• _What is required_
Print every one of the following entries word for word, with nothing changed.

• _Given information_
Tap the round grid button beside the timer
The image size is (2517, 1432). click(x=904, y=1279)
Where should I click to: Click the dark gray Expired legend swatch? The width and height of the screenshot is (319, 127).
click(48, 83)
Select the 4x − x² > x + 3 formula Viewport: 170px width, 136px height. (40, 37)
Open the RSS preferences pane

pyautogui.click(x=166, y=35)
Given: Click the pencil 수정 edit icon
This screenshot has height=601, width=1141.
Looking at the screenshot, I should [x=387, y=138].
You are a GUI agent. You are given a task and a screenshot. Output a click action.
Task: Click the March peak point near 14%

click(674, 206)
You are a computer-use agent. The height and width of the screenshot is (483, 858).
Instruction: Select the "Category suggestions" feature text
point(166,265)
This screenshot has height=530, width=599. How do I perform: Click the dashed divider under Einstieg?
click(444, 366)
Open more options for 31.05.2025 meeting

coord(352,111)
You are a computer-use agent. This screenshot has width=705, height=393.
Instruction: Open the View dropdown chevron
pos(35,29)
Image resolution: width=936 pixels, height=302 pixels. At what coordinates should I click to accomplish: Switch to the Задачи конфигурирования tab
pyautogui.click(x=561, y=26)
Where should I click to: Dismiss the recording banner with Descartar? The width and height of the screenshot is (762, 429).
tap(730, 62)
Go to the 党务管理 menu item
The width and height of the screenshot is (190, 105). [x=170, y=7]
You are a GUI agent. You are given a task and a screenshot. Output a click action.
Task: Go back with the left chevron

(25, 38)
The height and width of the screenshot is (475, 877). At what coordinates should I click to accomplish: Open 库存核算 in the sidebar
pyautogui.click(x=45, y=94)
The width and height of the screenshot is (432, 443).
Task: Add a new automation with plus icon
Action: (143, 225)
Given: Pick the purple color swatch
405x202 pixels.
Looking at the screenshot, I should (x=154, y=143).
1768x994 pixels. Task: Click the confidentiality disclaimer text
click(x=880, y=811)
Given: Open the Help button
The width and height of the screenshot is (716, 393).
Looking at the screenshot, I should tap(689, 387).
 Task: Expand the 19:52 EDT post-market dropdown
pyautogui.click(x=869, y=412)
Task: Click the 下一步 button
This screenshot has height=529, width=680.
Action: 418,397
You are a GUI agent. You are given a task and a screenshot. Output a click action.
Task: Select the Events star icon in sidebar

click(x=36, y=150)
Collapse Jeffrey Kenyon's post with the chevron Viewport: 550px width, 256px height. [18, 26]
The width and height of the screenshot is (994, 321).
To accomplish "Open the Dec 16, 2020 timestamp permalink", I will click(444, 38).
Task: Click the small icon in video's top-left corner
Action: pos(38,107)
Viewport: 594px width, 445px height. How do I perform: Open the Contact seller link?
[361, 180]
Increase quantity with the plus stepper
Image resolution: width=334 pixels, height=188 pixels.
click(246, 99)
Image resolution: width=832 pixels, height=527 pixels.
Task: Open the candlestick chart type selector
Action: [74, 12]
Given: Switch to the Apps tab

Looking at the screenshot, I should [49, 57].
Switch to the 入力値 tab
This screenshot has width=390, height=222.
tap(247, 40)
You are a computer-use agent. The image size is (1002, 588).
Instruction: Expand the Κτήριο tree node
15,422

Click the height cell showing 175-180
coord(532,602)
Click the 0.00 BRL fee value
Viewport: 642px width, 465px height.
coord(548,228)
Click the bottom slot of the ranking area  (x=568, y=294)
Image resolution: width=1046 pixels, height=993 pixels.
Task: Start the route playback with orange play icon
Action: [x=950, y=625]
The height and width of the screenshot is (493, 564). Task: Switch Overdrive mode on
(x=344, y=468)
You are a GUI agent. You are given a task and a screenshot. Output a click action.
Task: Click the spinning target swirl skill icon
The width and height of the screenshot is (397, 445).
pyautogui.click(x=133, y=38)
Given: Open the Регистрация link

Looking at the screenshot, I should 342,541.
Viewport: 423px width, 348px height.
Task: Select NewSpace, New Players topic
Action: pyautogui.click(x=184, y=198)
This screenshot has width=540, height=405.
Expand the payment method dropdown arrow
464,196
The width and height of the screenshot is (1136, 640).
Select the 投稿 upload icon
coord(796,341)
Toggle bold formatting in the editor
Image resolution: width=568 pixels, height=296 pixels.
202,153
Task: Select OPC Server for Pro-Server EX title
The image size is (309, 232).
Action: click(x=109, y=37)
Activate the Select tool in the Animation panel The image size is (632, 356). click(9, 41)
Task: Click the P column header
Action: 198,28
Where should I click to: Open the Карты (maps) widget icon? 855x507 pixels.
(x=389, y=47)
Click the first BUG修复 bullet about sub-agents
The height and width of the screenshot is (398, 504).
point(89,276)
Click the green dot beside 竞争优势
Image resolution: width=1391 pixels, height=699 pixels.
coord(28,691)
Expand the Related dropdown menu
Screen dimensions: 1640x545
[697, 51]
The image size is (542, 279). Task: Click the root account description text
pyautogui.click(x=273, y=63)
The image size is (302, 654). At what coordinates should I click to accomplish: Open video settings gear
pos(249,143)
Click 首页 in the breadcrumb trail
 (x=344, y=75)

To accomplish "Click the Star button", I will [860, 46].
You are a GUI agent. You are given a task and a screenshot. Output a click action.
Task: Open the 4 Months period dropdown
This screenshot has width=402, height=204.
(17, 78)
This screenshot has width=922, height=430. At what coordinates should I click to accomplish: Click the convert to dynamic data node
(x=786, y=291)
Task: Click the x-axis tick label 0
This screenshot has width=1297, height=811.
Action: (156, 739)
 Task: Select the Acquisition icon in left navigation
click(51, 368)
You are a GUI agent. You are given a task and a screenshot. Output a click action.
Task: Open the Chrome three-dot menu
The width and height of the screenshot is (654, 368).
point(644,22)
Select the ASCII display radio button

• _Exercise output_
Tap the round grid button beside the timer
The image size is (2517, 1432). click(x=904, y=1279)
Where should I click to: Click the dark gray Expired legend swatch? The width and height of the screenshot is (319, 127).
click(48, 83)
Select the 4x − x² > x + 3 formula Viewport: 170px width, 136px height. (40, 37)
Open the RSS preferences pane

pyautogui.click(x=166, y=35)
Given: Click the pencil 수정 edit icon
This screenshot has height=601, width=1141.
Looking at the screenshot, I should [x=387, y=138].
You are a GUI agent. You are given a task and a screenshot. Output a click action.
Task: Click the March peak point near 14%

click(674, 206)
You are a computer-use agent. The height and width of the screenshot is (483, 858).
Instruction: Select the "Category suggestions" feature text
point(166,265)
This screenshot has height=530, width=599. How do I perform: Click the dashed divider under Einstieg?
click(444, 366)
Open more options for 31.05.2025 meeting

coord(352,111)
You are a computer-use agent. This screenshot has width=705, height=393.
Instruction: Open the View dropdown chevron
pos(35,29)
Image resolution: width=936 pixels, height=302 pixels. At what coordinates should I click to accomplish: Switch to the Задачи конфигурирования tab
pyautogui.click(x=561, y=26)
Where should I click to: Dismiss the recording banner with Descartar? The width and height of the screenshot is (762, 429).
tap(730, 62)
Go to the 党务管理 menu item
The width and height of the screenshot is (190, 105). [x=170, y=7]
You are a GUI agent. You are given a task and a screenshot. Output a click action.
Task: Go back with the left chevron

(25, 38)
The height and width of the screenshot is (475, 877). At what coordinates should I click to accomplish: Open 库存核算 in the sidebar
pyautogui.click(x=45, y=94)
The width and height of the screenshot is (432, 443).
Task: Add a new automation with plus icon
Action: (143, 225)
Given: Pick the purple color swatch
405x202 pixels.
Looking at the screenshot, I should (x=154, y=143).
1768x994 pixels. Task: Click the confidentiality disclaimer text
click(x=880, y=811)
Given: Open the Help button
The width and height of the screenshot is (716, 393).
Looking at the screenshot, I should tap(689, 387).
 Task: Expand the 19:52 EDT post-market dropdown
pyautogui.click(x=869, y=412)
Task: Click the 下一步 button
This screenshot has height=529, width=680.
Action: 418,397
You are a GUI agent. You are given a task and a screenshot. Output a click action.
Task: Select the Events star icon in sidebar

click(x=36, y=150)
Collapse Jeffrey Kenyon's post with the chevron Viewport: 550px width, 256px height. [18, 26]
The width and height of the screenshot is (994, 321).
To accomplish "Open the Dec 16, 2020 timestamp permalink", I will click(444, 38).
Task: Click the small icon in video's top-left corner
Action: pos(38,107)
Viewport: 594px width, 445px height. How do I perform: Open the Contact seller link?
[361, 180]
Increase quantity with the plus stepper
Image resolution: width=334 pixels, height=188 pixels.
click(246, 99)
Image resolution: width=832 pixels, height=527 pixels.
Task: Open the candlestick chart type selector
Action: [74, 12]
Given: Switch to the Apps tab

Looking at the screenshot, I should [49, 57].
Switch to the 入力値 tab
This screenshot has width=390, height=222.
tap(247, 40)
You are a computer-use agent. The image size is (1002, 588).
Instruction: Expand the Κτήριο tree node
15,422

Click the height cell showing 175-180
coord(532,602)
Click the 0.00 BRL fee value
Viewport: 642px width, 465px height.
coord(548,228)
Click the bottom slot of the ranking area  (x=568, y=294)
Image resolution: width=1046 pixels, height=993 pixels.
Task: Start the route playback with orange play icon
Action: [x=950, y=625]
The height and width of the screenshot is (493, 564). Task: Switch Overdrive mode on
(x=344, y=468)
You are a GUI agent. You are given a task and a screenshot. Output a click action.
Task: Click the spinning target swirl skill icon
The width and height of the screenshot is (397, 445).
pyautogui.click(x=133, y=38)
Given: Open the Регистрация link

Looking at the screenshot, I should 342,541.
Viewport: 423px width, 348px height.
Task: Select NewSpace, New Players topic
Action: pyautogui.click(x=184, y=198)
This screenshot has width=540, height=405.
Expand the payment method dropdown arrow
464,196
The width and height of the screenshot is (1136, 640).
Select the 投稿 upload icon
coord(796,341)
Toggle bold formatting in the editor
Image resolution: width=568 pixels, height=296 pixels.
202,153
Task: Select OPC Server for Pro-Server EX title
The image size is (309, 232).
Action: click(x=109, y=37)
Activate the Select tool in the Animation panel The image size is (632, 356). click(9, 41)
Task: Click the P column header
Action: 198,28
Where should I click to: Open the Карты (maps) widget icon? 855x507 pixels.
(x=389, y=47)
Click the first BUG修复 bullet about sub-agents
The height and width of the screenshot is (398, 504).
point(89,276)
Click the green dot beside 竞争优势
Image resolution: width=1391 pixels, height=699 pixels.
coord(28,691)
Expand the Related dropdown menu
Screen dimensions: 1640x545
[697, 51]
The image size is (542, 279). Task: Click the root account description text
pyautogui.click(x=273, y=63)
The image size is (302, 654). At what coordinates should I click to accomplish: Open video settings gear
pos(249,143)
Click 首页 in the breadcrumb trail
 (x=344, y=75)

To accomplish "Click the Star button", I will [860, 46].
You are a GUI agent. You are given a task and a screenshot. Output a click action.
Task: Open the 4 Months period dropdown
This screenshot has width=402, height=204.
(17, 78)
This screenshot has width=922, height=430. At what coordinates should I click to accomplish: Click the convert to dynamic data node
(x=786, y=291)
Task: Click the x-axis tick label 0
This screenshot has width=1297, height=811.
Action: (156, 739)
 Task: Select the Acquisition icon in left navigation
click(51, 368)
You are a GUI agent. You are given a task and a screenshot. Output a click action.
Task: Open the Chrome three-dot menu
The width and height of the screenshot is (654, 368).
point(644,22)
Select the ASCII display radio button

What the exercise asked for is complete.